■ **Exercise instructions**:
[a] In the drug pricing text, what does a month of Crestor cost in Canada compared with the U.S.?
[b] In the drug pricing text, swap "steel" for "aluminum" and write out the passage between "President Trump sees" and "different market conditions.", inclusive.
[c] Write the next part of the text on U.S. and Canadian drug prices, picking up after its last sentence.

■ **Excerpt**:
Both sides of the aisle in American politics see lower drug prices in Canada and Europe and implore federal officials to force U.S. prices downward.
STAT news says a month’s worth of cholesterol medication Crestor costs $40 in Canada, versus $300 in the U.S.
President Trump sees “global freeloading.”
Sen. Bernie Sanders, I-Vt., says manufacturers hold us “hostage.”
Both sides’ proposed solutions would likely fail.
The Trump administration suggests allowing Americans to buy Canadian drugs. Imported Japanese steel drove American prices downward. Why not drugs?
Two big differences: First, steel prices mostly reflect recent expenditures on wages, ore, energy, etc. Drug prices mostly reflect long-ago expenditures on research and development, plus Food and Drug Administration approval—a process that lasts longer than a decade and costs more than $2.5 billion. After those frontloaded expenditures, manufacturing costs can be surprisingly small. Second, Japanese and American steel companies can be separate entities; American Crestor and Canadian Crestor are both produced by AstraZeneca.
These differences create radically different market conditions.
Imagine some hypothetical DrugX, manufactured by DrugXCo. A month of DrugX costs $2,000—reflecting $200 for wages, energy, chemicals and other recent costs, plus $1,800 to repay loans that financed upfront costs 15 years ago. DrugXCo must recoup all $2,000 or the investment fails. In the gigantic U.S. market, a $2,000 price fills that need.
Canadians buy DrugX at prices determined by negotiations between provincial governments and DrugXCo-Canada. If provincial governments refuse to pay more than $500, DrugXCo likely says, “Fine.” American sales cover manufacturing and upfront costs.
In Canada, $500 more than covers the $200 in current manufacturing costs. If DrugXCo-Canada refuses the $500 price, Canadian governments may simply refuse to purchase DrugX, preferring that Canadians go without. For DrugXCo, some Canadian operating profit is better than none. Canada is a small market, so protracted negotiations and public squabbles aren’t worth the trouble.

■ **Entries shown**:

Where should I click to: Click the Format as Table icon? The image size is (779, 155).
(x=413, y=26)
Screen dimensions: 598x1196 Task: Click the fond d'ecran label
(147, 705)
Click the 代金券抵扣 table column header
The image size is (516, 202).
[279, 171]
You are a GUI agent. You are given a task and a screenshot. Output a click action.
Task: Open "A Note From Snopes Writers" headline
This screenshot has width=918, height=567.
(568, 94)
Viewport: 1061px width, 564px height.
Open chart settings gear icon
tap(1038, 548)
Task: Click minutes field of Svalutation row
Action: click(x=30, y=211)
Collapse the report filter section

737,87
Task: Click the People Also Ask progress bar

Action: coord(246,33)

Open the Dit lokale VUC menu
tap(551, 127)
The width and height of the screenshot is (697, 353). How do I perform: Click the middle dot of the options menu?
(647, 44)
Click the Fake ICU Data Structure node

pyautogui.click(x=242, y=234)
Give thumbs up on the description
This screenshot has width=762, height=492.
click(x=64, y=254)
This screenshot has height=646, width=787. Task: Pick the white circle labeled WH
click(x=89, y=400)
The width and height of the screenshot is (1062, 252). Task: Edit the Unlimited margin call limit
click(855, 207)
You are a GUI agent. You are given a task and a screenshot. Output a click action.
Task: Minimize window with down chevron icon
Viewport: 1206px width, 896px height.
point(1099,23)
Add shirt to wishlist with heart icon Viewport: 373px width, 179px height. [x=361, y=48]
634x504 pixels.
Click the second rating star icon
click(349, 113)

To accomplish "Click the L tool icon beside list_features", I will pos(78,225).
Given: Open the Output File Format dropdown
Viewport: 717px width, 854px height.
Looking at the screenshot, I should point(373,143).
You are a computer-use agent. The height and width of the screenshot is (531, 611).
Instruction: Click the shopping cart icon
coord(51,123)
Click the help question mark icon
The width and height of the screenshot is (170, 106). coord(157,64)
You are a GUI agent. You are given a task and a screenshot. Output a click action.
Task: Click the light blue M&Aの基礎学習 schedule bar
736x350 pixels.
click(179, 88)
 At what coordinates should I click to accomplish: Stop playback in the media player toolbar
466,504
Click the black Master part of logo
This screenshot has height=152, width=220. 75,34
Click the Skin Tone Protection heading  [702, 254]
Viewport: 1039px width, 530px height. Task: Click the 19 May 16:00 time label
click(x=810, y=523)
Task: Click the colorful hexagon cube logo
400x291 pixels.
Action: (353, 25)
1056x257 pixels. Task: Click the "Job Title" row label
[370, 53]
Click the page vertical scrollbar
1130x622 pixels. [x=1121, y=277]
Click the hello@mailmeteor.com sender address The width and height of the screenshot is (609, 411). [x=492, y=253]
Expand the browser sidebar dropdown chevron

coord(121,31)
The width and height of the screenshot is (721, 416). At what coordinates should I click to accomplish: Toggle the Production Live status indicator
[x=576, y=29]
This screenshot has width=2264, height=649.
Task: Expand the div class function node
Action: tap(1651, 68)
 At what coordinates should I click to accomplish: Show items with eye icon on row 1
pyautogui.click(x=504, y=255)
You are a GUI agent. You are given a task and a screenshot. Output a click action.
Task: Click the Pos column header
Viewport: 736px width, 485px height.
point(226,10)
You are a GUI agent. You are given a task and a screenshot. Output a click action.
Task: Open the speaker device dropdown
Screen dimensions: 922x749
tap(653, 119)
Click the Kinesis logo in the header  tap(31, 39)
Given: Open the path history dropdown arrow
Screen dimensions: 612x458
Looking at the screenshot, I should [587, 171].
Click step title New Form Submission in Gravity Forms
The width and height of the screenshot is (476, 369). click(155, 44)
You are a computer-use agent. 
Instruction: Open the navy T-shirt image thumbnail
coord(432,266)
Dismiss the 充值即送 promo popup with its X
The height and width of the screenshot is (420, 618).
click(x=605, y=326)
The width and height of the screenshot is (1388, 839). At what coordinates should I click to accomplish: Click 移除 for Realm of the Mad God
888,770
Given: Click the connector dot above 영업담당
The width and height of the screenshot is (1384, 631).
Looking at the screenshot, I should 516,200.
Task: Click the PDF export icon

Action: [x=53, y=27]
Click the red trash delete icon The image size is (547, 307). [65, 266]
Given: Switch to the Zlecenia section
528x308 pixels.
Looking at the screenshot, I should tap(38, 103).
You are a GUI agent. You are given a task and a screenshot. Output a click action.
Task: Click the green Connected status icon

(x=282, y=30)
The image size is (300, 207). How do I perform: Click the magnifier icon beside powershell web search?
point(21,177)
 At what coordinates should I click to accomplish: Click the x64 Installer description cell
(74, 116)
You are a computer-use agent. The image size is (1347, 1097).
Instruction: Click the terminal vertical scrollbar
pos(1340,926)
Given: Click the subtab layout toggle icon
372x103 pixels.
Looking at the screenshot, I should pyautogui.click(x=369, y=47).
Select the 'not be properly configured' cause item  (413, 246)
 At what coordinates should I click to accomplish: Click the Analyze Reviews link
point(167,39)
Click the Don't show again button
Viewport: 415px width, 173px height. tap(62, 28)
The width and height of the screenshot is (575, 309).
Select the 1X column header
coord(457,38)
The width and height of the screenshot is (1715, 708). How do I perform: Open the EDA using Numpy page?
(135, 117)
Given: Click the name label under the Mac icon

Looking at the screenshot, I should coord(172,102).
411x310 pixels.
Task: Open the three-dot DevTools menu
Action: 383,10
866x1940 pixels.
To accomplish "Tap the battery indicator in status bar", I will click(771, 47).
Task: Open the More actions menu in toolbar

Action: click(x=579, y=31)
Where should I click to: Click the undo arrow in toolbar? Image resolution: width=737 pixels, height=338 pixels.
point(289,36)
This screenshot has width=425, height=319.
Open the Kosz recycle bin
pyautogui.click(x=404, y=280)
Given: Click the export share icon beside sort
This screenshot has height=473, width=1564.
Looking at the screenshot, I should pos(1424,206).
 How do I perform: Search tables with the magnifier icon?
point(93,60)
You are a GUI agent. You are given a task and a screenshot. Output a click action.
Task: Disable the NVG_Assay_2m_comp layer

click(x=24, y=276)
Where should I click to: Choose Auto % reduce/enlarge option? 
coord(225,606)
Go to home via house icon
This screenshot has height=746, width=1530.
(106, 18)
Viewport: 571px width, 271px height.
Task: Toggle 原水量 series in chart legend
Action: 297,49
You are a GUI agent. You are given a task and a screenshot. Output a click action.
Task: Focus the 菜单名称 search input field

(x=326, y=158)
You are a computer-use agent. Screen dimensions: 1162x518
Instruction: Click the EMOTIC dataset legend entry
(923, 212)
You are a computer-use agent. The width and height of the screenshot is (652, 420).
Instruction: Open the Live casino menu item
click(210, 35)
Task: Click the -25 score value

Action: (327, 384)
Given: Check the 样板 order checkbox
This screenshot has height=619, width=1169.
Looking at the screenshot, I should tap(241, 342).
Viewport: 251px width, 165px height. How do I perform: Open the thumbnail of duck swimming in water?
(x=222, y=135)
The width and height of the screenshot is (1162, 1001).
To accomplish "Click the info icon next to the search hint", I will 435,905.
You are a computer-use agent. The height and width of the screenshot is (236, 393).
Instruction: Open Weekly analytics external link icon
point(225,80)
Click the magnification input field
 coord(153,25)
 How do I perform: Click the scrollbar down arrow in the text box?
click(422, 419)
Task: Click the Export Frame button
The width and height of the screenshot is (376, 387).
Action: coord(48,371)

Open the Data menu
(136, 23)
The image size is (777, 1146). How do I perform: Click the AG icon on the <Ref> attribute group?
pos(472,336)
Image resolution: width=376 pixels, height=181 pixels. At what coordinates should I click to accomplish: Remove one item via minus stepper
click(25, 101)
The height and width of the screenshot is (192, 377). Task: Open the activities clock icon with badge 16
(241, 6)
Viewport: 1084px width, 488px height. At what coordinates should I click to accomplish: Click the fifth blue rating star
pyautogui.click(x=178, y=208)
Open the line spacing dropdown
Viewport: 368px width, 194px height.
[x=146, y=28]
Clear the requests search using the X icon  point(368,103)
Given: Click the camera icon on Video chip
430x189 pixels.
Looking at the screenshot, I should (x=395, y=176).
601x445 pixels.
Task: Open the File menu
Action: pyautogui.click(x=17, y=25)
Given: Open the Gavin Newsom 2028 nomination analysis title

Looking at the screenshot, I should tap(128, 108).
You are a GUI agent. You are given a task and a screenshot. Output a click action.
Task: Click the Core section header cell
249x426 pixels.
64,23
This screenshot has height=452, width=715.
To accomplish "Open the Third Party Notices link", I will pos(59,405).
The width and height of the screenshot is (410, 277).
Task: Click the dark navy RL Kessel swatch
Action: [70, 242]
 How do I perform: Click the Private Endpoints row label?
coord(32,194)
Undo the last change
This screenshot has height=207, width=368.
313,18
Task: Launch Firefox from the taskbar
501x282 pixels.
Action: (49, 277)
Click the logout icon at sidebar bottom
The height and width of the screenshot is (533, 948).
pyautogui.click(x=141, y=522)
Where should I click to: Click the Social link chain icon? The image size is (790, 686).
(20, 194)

■ **Solved tasks**:
[a] $40 in Canada versus $300 in the U.S.

[b]
President Trump sees “global freeloading.”
Sen. Bernie Sanders, I-Vt., says manufacturers hold us “hostage.”
Both sides’ proposed solutions would likely fail.
The Trump administration suggests allowing Americans to buy Canadian drugs. Imported Japanese aluminum drove American prices downward. Why not drugs?
Two big differences: First, aluminum prices mostly reflect recent expenditures on wages, ore, energy, etc. Drug prices mostly reflect long-ago expenditures on research and development, plus Food and Drug Administration approval—a process that lasts longer than a decade and costs more than $2.5 billion. After those frontloaded expenditures, manufacturing costs can be surprisingly small. Second, Japanese and American aluminum companies can be separate entities; American Crestor and Canadian Crestor are both produced by AstraZeneca.
These differences create radically different market conditions.

[c]
But if the U.S. government allows Canadian imports, this logic vanishes. DrugXCo can’t allow the American price to plunge to $500, or its investment fails. Despite popular perception, pharmaceutical company profit margins aren’t particularly large vis-à-vis other industries.
Force revenues down, and you’ll get fewer innovative drugs. With imports allowed, if Canada refuses to pay more than $500, DrugXCo says, “Bye-bye. Go invent your own drug.” In the end, America’s price will likely hover at around $2,000. Canada eventually agrees to the $2,000 price, or Canadians do without DrugX.
Superficially, drug imports from Canada sounds like free trade, but it’s not. It’s really a seizure of drug companies’ control over their intellectual property—the temporary monopoly pricing allowed by our patent system in exchange for creating new drugs. By allowing Canadian imports in, the federal U.S. government imposes Canadian price controls on the American market, thereby devaluing the company’s patent.
Another Trump proposal would limit what Medicare pays for certain drugs to a weighted average of foreign-country prices—the “International Price Index.” This amplifies the problem by importing price controls from multiple countries, rather than just from Canada. Again, DrugXCo’s likely response would be to raise prices in those foreign countries, not lower prices in the U.S.
On the other end of the spectrum, Sanders sees Canadian governments imposing price controls and wishes to empower turbo-charged Medicare negotiators to do likewise. But to reiterate, Canada’s low prices don’t reflect the awesome power of government bargaining. They reflect Canada’s small market and price controls that would kill off new drug development if allowed to leach into America.
Medicare is forbidden to negotiate directly with drug companies for good reason, summed up by the term “regulatory capture.” In short, a Medicare negotiator is likely bargaining with a prospective future employer. If the Medicare negotiator awards a high price to DrugXCo today, he’ll be remembered fondly when his resume and job application arrive at the company a year from now.
There are, indeed, policies that could reduce costs, but those mostly involve the supply side of the market—reducing the cost of developing new drugs. Most important, the FDA approval process is needlessly expansive, expensive and unpredictable, adding costs and uncertainty to new drug development and diffusion. Reforming the FDA is a topic for another day. Unfortunately, it’s barely a topic in present-day political debate.
Robert Graboyes is a senior research fellow with the Mercatus Center at George Mason University. He wrote this for Inside Sources.com.